Aparte de los históricos de tradición, se evocarán lejanos tiempos en que, aún niños y sin apenas saber hablar, agarrados a la mano de nuestros padres y abuelos cantábamos villancicos.

Este año será igual, aunque los abuelos y bisabuelos que canten no serán aquellos, sino nosotros, ahora envejecidos, junto a la inocente infancia y chiquillería del presente.

Ésta de ahora será la Navidad de siempre, salvo alguna diferencia de esas que como hierba lateral salen en los caminos, y que los jóvenes de hoy, sin perspectivas para comparar, no perciben. Cosa tan lógica eso de no percibirlas como ceguera y torpeza sería que quienes más años y Navidades llevan metidos en esta batalla de seguir en la vida, no apreciaran haber conocido desiguales ambientes a lo largo de los tiempos.

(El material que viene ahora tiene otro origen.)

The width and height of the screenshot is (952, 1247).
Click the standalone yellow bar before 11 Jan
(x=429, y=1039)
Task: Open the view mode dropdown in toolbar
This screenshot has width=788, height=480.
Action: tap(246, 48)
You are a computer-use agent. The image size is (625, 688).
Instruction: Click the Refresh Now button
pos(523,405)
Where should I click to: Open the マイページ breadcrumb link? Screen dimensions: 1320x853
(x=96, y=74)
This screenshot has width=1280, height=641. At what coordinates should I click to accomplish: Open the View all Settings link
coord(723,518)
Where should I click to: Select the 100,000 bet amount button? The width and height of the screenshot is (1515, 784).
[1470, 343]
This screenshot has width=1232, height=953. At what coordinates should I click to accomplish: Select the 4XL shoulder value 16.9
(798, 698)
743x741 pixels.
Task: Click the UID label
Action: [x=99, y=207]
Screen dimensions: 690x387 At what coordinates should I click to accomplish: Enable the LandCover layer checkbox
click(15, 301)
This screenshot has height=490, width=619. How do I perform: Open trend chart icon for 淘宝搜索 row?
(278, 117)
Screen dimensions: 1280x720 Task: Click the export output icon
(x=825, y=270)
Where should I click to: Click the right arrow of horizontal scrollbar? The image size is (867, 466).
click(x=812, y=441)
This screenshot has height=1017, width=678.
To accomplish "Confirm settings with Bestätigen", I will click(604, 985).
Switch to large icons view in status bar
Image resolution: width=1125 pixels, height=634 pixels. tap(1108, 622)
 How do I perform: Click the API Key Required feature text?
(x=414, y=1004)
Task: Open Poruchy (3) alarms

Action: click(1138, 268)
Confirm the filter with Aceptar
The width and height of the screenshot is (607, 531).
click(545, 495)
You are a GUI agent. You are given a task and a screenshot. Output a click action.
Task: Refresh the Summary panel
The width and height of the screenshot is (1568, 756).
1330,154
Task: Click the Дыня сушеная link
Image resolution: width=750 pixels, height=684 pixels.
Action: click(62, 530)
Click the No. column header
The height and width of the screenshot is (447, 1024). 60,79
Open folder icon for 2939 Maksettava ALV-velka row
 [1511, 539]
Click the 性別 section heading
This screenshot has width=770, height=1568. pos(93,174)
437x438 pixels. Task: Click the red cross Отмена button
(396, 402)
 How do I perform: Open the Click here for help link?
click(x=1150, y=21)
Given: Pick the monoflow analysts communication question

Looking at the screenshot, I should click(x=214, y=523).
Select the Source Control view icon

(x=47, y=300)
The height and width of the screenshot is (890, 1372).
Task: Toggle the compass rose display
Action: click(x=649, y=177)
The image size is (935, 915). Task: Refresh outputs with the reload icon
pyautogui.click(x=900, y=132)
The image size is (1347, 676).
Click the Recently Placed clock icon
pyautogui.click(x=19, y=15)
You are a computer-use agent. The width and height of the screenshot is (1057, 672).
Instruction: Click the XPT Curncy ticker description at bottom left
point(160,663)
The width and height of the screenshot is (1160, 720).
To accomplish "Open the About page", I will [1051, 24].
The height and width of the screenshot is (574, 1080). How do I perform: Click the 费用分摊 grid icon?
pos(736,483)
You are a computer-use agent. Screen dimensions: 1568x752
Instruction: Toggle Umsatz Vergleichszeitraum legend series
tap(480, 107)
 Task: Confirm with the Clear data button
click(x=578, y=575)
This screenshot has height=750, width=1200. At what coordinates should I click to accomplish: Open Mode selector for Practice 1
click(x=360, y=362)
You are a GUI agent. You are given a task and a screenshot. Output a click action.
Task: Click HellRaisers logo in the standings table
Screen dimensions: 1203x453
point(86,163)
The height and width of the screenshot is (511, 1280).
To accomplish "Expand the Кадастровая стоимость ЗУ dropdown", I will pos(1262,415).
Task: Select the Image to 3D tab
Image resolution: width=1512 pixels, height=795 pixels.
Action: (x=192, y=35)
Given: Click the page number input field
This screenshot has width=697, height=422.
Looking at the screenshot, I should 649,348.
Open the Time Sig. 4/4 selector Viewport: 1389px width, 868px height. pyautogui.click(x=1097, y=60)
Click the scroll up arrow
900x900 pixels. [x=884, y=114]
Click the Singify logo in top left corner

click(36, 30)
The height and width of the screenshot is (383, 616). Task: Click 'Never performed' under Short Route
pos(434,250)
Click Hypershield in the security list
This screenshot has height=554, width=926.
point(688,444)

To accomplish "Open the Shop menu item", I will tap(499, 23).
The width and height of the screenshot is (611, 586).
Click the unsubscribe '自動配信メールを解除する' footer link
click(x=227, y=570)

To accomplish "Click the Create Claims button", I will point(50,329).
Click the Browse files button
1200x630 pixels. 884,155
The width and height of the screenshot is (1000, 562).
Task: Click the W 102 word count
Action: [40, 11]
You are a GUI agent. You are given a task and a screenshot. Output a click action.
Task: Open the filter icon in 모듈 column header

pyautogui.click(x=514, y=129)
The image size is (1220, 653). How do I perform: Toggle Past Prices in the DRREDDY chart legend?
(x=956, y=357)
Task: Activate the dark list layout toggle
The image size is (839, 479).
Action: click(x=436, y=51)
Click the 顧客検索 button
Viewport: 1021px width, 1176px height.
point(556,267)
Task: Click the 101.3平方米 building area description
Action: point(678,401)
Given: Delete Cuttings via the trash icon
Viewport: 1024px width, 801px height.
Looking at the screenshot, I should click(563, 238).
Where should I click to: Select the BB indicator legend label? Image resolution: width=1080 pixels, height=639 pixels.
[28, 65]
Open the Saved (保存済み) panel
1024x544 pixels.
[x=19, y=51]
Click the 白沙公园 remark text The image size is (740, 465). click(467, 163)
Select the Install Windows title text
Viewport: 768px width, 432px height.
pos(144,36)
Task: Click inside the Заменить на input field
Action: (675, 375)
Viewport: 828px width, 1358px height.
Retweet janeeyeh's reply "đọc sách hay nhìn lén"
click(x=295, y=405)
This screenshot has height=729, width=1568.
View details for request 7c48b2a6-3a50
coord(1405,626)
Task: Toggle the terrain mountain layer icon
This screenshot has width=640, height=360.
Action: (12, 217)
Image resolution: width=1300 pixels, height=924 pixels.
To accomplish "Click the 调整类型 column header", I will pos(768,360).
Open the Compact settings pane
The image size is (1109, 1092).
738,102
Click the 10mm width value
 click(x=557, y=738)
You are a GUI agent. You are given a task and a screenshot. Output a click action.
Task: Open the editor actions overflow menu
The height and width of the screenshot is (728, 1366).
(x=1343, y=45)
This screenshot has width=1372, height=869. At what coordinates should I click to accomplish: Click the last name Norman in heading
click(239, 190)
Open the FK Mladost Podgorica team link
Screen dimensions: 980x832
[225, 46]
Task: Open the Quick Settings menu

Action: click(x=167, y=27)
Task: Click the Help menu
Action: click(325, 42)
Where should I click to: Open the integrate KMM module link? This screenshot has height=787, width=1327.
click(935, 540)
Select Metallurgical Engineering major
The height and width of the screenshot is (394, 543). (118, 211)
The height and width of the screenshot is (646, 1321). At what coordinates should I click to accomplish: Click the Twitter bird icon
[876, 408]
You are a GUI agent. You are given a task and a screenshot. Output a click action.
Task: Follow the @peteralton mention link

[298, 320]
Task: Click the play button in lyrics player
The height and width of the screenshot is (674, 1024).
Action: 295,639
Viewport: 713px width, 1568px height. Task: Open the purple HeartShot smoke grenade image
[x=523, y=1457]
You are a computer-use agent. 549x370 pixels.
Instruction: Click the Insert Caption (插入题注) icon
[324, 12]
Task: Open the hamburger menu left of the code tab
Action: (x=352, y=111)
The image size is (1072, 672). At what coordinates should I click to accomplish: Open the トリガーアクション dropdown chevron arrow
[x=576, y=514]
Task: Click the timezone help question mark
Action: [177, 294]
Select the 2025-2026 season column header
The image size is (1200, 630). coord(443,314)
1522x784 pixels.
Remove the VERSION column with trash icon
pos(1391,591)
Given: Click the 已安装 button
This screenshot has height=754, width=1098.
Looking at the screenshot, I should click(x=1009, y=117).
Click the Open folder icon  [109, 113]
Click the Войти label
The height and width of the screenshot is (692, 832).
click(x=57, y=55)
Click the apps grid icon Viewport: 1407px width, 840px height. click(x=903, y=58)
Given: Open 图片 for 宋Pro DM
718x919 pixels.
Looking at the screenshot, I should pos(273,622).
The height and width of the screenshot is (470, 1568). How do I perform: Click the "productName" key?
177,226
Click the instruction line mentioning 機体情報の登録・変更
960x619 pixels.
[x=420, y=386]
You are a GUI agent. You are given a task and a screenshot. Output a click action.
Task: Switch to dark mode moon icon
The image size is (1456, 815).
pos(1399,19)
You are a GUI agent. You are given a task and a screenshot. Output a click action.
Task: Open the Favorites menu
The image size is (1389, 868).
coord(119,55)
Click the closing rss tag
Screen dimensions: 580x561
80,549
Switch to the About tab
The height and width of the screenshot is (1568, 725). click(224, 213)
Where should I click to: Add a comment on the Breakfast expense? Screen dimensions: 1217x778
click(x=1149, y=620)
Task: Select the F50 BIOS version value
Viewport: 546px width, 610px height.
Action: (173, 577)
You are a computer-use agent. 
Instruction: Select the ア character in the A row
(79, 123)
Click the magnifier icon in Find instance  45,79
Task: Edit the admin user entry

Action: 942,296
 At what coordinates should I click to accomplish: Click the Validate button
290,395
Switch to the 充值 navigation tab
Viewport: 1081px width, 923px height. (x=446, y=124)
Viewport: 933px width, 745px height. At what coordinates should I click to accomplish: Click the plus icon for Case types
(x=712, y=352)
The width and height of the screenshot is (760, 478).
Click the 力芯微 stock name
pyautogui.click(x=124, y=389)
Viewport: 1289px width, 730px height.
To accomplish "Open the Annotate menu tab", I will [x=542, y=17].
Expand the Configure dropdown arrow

Los conocen mejor los ciudadanos veteranos con saco grande en el que llevar todavía sus años; los que, pasados cuando menos 80, han vivido Navidades bajo firmes techos o improvisados sombrajos con dispares influencias gobernantes; los que vivieron esas fechas con mayor o menor número de luces y fogones encendidos. Ellos sí notaron diferencias, pero visto y sabido es que, vengan de donde vengan, siempre resultarán incapaces de vaciar, erosionar, torcer o envenenar el espíritu que entraña y representa la hermosa y gran historia de la cristiandad. En esencia está claro que seguirá siendo la misma.

Ya oímos pues, con gusto y razón, sones, voces y figuras de la Navidad.

La significación de sus principios es difícil de borrar.